Aus dem ersten Grund stelle ich heute (und in den folgenden Tagen) gleich zwei Artikel vor.
Steady-state diffusion-weighted imaging: theory, acquisition and analysis
Die Autorinnen Jennifer A. McNab und Karla L. Miller vom Centre for Functional MRI of the Brain (FMRIB) der Universität Oxford schreiben im Abstract:
Steady-state diffusion-weighted imaging (DWI) has long been recognized to offer potential benefits over conventional spin-echo methods. This family of pulse sequences is highly efficient and compatible with three-dimensional acquisitions, which could enable high-resolution, low-distortion images. However, the same properties that lead to its efficiency make steady-state imaging highly susceptible to motion and create a complicated signal with dependence on T1, T2 and flip angle. Recent developments in gradient hardware, motion-mitigation techniques and signal analysis offer potential solutions to these problems, reviving interest in steady-state DWI. This review offers a description of steady-state DWI signal formation and provides an overview of the current methods for steady-state DWI acquisition
and analysis.
Erschienen ist der Artikel in der Zeitschrift NMR in Biomedicine, Ausgabe 23, Seiten 781-793 (August 2010).
Diffusion-Weighted MRI for Monitoring Tumor Response to Photodynamic Therapy
Diesen Artikel haben zwei in den USA forschende Mediziner aus China verfaßt:
Hesheng Wang vom Emory Center for Systems Imaging am Department of Radiology der Emory University in Atlanta, Georgia, und Baowei Fei vom Department of Biomedical Engineering der Case Western Reserve University in Cleveland, Ohio.

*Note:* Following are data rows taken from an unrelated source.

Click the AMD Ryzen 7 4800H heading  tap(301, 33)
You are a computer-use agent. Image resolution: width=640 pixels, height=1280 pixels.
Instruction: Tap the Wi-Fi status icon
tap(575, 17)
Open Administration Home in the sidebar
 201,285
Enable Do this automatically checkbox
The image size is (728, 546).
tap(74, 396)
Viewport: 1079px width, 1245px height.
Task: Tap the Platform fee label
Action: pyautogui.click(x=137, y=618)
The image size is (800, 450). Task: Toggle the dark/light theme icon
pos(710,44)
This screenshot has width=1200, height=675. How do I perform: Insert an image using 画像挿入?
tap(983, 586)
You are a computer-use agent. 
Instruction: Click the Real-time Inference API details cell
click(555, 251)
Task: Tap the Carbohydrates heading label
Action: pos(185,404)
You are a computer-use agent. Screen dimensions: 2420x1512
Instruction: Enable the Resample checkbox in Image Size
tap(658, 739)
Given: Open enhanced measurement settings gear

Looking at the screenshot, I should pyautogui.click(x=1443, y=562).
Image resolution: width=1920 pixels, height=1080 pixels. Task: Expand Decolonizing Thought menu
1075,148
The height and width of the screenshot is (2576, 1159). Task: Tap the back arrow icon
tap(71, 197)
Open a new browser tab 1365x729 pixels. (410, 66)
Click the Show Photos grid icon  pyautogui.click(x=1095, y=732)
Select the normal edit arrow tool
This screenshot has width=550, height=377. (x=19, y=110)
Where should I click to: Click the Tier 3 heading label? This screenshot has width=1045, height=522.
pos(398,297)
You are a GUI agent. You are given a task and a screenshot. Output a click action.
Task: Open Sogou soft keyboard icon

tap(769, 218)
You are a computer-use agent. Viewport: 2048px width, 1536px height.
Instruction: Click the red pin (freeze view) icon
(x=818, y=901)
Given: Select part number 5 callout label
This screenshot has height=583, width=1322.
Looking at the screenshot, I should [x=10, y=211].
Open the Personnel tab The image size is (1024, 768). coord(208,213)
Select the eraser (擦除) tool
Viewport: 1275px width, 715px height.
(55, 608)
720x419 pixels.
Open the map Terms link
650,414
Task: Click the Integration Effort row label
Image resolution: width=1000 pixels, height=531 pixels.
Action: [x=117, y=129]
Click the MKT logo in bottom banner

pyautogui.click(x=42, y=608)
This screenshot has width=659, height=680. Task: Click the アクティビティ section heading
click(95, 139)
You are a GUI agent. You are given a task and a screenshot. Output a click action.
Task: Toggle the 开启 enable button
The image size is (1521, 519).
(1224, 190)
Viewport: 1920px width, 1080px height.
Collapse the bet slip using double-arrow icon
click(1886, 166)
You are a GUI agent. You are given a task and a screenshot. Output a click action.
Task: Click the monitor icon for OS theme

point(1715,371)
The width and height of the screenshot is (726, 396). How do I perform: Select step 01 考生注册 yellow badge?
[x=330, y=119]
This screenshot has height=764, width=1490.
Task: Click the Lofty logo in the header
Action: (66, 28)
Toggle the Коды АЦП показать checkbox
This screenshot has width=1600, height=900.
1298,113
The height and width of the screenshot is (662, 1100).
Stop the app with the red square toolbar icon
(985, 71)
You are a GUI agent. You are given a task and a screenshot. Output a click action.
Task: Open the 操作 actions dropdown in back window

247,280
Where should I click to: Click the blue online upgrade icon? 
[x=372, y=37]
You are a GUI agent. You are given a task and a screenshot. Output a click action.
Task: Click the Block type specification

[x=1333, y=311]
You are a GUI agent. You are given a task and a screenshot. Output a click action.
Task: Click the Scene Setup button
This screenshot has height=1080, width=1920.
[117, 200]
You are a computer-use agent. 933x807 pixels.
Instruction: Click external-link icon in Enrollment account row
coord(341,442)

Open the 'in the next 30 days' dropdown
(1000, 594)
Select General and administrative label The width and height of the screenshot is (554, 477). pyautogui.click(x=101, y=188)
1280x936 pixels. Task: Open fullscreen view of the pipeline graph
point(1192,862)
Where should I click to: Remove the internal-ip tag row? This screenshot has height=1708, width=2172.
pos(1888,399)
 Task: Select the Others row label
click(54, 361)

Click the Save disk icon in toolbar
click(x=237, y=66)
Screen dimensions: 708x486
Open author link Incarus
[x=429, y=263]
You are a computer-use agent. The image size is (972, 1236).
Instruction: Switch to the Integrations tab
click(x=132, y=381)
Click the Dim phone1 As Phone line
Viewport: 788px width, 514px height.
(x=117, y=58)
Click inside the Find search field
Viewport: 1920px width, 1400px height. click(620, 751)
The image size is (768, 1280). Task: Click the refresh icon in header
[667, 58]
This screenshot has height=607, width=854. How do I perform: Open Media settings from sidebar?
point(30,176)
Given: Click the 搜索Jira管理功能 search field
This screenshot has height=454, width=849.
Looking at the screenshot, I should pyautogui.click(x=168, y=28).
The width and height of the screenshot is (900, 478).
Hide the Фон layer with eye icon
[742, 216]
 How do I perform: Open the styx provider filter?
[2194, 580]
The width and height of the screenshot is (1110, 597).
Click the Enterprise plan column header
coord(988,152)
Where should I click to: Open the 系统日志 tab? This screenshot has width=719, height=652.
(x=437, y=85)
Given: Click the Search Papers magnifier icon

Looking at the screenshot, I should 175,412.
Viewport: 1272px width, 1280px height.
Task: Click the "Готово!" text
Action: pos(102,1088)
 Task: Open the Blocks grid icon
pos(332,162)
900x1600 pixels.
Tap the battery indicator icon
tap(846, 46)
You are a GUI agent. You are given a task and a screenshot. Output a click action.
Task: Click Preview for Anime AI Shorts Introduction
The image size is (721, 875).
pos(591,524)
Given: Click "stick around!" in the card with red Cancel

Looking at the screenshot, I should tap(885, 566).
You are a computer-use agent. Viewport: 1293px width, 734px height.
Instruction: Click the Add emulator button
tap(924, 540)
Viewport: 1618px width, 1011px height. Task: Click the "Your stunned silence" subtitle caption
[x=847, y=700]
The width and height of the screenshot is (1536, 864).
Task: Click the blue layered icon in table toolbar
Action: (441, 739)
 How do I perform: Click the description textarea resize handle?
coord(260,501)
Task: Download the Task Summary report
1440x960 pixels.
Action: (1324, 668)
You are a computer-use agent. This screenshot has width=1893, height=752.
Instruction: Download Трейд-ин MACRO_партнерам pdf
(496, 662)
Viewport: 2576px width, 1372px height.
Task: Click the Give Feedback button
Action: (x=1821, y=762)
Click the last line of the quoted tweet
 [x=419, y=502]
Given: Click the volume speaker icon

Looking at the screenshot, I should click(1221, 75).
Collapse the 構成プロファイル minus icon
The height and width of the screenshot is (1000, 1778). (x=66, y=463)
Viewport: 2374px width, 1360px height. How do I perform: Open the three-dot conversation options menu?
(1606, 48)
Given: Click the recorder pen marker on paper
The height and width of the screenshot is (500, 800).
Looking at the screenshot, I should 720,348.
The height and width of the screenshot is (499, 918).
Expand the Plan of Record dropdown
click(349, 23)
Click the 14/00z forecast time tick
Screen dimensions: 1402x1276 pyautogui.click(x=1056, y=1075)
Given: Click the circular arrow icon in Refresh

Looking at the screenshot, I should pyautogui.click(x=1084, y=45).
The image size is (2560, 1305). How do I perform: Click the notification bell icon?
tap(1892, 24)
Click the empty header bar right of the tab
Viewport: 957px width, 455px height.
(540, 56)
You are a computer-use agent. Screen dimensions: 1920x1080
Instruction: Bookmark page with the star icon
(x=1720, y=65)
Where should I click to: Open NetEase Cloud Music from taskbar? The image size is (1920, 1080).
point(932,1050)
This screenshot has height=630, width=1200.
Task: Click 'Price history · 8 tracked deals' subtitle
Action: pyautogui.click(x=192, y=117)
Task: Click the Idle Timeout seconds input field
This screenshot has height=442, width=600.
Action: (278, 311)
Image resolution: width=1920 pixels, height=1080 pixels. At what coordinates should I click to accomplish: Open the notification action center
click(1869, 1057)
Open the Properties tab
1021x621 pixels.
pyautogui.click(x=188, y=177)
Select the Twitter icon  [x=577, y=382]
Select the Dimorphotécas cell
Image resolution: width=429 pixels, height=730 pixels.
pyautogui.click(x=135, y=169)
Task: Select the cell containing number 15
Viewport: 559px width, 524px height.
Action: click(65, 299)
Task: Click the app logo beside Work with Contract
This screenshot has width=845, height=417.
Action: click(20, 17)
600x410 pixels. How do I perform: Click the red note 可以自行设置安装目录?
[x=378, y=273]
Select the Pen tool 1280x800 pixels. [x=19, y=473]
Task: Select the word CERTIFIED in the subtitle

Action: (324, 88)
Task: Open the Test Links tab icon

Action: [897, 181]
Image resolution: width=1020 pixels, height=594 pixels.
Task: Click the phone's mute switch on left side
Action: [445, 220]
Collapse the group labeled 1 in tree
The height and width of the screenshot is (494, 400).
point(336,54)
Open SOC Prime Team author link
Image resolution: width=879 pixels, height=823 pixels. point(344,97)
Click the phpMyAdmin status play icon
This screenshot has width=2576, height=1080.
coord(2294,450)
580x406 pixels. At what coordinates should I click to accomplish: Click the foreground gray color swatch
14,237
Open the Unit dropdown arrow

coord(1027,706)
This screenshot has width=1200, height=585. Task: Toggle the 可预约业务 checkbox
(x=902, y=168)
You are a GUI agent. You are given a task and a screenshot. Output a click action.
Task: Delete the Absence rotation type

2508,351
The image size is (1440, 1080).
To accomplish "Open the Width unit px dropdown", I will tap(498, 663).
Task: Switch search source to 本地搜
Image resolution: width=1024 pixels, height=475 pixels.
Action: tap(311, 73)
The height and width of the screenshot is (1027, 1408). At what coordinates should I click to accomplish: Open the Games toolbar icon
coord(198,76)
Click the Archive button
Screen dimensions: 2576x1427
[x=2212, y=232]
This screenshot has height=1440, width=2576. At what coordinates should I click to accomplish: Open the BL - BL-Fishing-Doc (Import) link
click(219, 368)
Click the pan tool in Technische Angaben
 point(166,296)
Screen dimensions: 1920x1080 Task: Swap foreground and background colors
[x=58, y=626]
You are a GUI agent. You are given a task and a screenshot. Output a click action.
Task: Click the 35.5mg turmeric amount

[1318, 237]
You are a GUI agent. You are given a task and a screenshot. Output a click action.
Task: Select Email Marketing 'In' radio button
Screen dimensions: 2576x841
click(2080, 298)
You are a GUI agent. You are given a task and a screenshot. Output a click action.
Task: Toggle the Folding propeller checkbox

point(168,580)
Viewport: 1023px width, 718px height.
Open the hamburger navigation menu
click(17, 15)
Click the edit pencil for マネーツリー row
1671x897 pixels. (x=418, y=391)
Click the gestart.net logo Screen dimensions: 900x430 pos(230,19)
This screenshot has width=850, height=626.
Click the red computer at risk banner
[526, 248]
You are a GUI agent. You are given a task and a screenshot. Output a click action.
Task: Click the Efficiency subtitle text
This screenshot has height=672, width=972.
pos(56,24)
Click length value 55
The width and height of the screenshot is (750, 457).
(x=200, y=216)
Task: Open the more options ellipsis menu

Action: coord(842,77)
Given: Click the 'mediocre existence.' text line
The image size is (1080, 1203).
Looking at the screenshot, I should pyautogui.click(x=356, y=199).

Bereits im Abstract führen sie genau in die verwendeten Methoden ein und geben eine Schlußfolgerung ab:
Purpose:
To examine diffusion-weighted MRI (DW-MRI) for assessing the early tumor response to photodynamic therapy (PDT).
Materials and Methods:
Subcutaneous tumor xenografts of human prostate cancer cells (CWR22) were initiated in athymic nude mice. A second-generation photosensitizer, Pc 4, was delivered to each animal by a tail vein injection 48 h before laser illumination. A dedicated high-field (9.4 Tesla) small animal MR scanner was used to acquire diffusion-weighted MR images pre-PDT and 24 h after the treatment. DW-MRI and apparent diffusion coefficients (ADC) were analyzed for 24 treated and 5 control mice with photosensitizer only or laser light only. Tumor size, prostate specific antigen (PSA) level, and tumor histology were obtained at different time points to examine the treatment effect.
Results:
Treated mice showed significant tumor size shrinkage and decrease of PSA level within 7 days after the treatment. The average ADC of the 24 treated tumors increased 24 h after PDT (P < 0.001) comparing with pre-PDT. The average ADC was 0.511 ± 0.119 × 10−3 mm2/s pre-PDT and 0.754 ± 0.181 × 10−3 mm2/s 24 h after the PDT. There is no significant difference in ADC values pre-PDT and 24 h after PDT in the control tumors (P = 0.20).
Conclusion:
The change of tumor ADC values measured by DW-MRI may provide a noninvasive imaging marker for monitoring tumor response to Pc 4-PDT as early as 24 h.
Dieser Artikel ist in der Ausgabe 08/2010 des Journal of Magnetic Resonance Imaging erschienen (Volume 32, Issue 2, Seiten 409–417).